*Listed entries*.
[Start of Attachment]

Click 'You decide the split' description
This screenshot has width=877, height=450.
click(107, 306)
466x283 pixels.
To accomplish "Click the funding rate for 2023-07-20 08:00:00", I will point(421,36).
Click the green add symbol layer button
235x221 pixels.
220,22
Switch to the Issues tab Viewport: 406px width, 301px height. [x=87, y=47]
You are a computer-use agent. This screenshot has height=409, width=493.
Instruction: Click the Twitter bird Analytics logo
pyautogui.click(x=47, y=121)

[End of Attachment]
[Start of Attachment]

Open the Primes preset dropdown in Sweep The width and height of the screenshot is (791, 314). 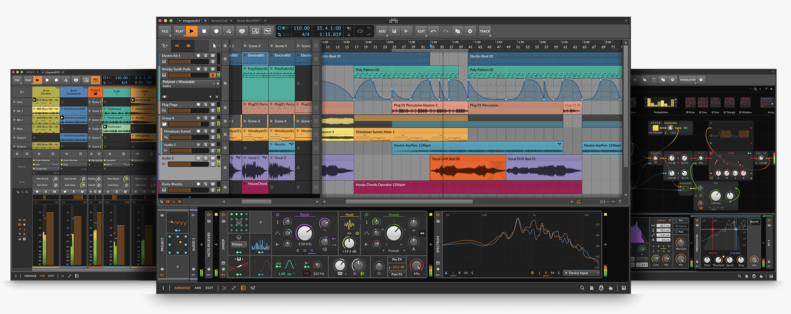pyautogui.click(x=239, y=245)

[End of Attachment]
[Start of Attachment]

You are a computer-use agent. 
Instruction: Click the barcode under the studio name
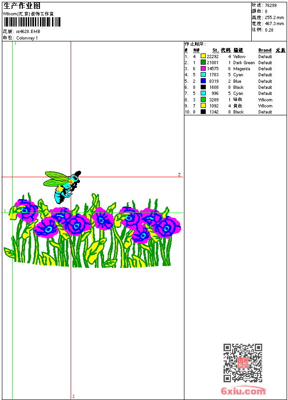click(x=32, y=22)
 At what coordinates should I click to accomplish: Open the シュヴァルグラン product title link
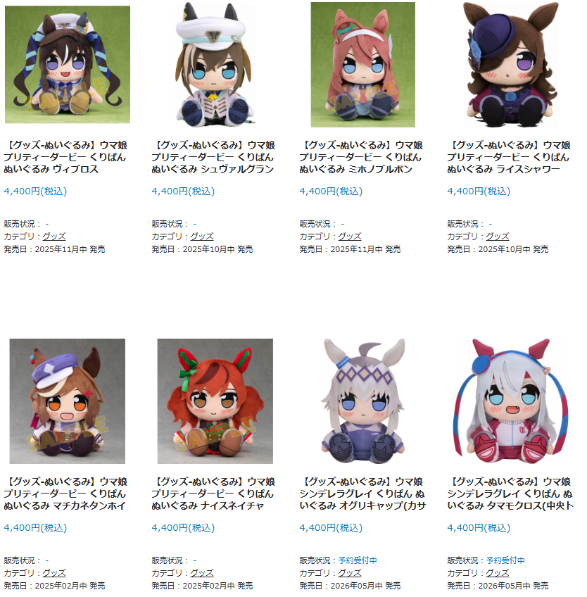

[End of Attachment]

Your answer should consist of each line above in which "agent" appears.

*Result*.
You are a computer-use agent. This screenshot has height=409, width=493.
You are a computer-use agent. 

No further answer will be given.